11. Patients who are able to give informed consent.
Exclusion Criteria:
1. Patients with evidence of disease Grade Group 4 (GG4) or higher.
2. Patients with PSA \>20 ng/mL.
3. Patients with evidence of clinical stage T3a+ or gross extracapsular extension on the diagnostic MRI.
4. Patients who received prior or concurrent androgen deprivation therapy for prostate cancer.
5. Patients with more than 4 disease foci identifiable on MRI.
6. Patients with evidence of metastatic disease on imaging (e.g., bone scan, PSMA PET scan, or MRI/CT scan).
7. Patients with ineligibility to undergo an MRI due to:
* The presence of a cardiac pacemaker, defibrillator, or other implanted metallic or electronic device which is considered MRI unsafe;
* Severe claustrophobia;
* Inability to lie flat for the duration of the study;
* Metallic implant or device in the pelvis that might distort the local magnetic field and compromise quality of MRI;
* Any other reason as determined by the investigator or treating physician.
8. Patients with an I-PSS score \>20 as defined by any pre-treatment IPSS questionnaire.
9. Patients with a prior history of transurethral resection of the prostate, TURP, Urolift, or other similar trans-urethral LUTS management procedure within the last 6 months.
10. Patients with a prior history of severe urethral stricture.

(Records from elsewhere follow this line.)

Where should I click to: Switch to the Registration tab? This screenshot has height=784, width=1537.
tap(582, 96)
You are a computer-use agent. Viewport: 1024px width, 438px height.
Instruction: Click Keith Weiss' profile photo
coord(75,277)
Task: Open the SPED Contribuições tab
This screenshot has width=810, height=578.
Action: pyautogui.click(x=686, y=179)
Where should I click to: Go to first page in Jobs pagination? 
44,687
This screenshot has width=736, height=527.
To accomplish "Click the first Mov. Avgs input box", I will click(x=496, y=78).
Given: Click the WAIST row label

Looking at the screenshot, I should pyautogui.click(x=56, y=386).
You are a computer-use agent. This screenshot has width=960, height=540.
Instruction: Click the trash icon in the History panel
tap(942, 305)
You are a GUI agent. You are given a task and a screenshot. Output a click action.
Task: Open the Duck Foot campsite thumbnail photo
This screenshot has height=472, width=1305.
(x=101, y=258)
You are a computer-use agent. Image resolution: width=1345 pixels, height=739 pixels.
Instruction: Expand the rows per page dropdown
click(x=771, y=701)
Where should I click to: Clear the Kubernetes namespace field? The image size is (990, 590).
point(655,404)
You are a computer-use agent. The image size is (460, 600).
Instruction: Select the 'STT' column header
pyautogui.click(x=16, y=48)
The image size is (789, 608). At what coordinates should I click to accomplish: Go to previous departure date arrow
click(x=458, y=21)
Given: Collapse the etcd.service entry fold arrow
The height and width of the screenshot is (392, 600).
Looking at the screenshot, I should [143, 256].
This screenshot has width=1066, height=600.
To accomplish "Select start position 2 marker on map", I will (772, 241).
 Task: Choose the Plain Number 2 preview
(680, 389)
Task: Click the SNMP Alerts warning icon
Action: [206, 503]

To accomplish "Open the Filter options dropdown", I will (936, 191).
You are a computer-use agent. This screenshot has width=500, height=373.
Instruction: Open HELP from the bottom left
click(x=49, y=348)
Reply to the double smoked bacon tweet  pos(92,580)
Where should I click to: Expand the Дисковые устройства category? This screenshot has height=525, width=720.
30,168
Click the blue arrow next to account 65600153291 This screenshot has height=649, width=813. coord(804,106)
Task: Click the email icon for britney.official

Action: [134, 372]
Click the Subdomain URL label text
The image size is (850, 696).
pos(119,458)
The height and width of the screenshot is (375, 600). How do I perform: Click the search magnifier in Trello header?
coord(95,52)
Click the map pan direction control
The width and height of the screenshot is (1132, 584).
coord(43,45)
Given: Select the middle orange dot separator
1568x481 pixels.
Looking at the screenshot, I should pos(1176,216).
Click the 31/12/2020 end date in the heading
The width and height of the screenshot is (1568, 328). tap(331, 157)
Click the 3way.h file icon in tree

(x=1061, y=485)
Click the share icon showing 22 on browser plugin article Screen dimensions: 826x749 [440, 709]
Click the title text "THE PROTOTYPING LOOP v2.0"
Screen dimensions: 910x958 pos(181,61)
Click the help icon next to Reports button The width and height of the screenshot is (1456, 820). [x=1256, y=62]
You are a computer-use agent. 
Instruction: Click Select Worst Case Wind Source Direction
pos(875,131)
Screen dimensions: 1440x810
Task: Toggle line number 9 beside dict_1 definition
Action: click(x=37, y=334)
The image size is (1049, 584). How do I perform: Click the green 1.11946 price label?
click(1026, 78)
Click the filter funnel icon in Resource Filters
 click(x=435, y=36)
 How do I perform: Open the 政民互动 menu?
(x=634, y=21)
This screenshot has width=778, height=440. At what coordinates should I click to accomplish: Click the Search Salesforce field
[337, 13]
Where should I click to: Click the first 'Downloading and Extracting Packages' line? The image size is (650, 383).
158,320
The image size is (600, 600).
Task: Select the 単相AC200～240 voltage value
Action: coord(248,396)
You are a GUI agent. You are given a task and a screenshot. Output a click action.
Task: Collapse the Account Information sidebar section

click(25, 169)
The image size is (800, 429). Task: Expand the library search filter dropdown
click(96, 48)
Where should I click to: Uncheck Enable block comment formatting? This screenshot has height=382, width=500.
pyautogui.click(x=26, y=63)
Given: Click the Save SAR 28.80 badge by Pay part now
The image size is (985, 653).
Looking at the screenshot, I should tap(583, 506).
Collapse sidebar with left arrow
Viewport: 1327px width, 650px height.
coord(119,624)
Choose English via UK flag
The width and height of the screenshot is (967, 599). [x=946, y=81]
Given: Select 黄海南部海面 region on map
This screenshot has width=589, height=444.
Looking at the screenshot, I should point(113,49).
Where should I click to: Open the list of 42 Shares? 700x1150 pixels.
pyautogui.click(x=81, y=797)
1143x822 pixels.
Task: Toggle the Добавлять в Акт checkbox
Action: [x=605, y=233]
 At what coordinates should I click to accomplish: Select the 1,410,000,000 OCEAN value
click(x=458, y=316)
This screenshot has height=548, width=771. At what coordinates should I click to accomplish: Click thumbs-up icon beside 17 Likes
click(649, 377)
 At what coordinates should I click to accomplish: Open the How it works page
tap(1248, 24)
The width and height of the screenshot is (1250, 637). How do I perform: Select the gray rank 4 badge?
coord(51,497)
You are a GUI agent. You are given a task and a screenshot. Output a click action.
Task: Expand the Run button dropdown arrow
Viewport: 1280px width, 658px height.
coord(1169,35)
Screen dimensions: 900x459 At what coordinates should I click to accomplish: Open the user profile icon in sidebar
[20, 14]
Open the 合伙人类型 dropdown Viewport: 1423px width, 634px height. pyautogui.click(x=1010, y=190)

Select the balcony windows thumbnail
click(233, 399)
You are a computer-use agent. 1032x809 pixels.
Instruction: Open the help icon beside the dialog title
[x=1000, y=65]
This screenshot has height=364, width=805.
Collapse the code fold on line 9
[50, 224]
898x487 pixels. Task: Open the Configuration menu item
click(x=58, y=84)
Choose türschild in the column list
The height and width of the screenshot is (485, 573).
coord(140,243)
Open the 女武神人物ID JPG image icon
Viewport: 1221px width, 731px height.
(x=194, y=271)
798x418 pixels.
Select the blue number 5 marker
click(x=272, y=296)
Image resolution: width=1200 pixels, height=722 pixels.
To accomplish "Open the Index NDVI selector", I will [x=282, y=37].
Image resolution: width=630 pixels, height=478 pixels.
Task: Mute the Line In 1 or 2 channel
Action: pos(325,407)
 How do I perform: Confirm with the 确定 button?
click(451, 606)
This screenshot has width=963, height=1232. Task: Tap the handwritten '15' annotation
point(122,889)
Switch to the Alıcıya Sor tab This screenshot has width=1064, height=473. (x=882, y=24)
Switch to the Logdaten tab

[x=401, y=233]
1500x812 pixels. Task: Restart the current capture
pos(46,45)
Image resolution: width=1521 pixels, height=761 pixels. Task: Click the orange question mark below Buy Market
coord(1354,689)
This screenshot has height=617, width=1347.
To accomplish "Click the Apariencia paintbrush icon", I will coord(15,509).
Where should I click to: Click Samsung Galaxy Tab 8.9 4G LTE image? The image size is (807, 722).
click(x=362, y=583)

11. Patients with a prior history of pelvic irradiation.
12. Patients unable to meet dosimetric constraints
13. Patients with a prior history of non-cutaneous solid malignancy within the last 5 years.
14. Patients with a history of active and uncontrolled inflammatory bowel disease.
15. Patients who are unable to comply with follow-up visits and treatment plans.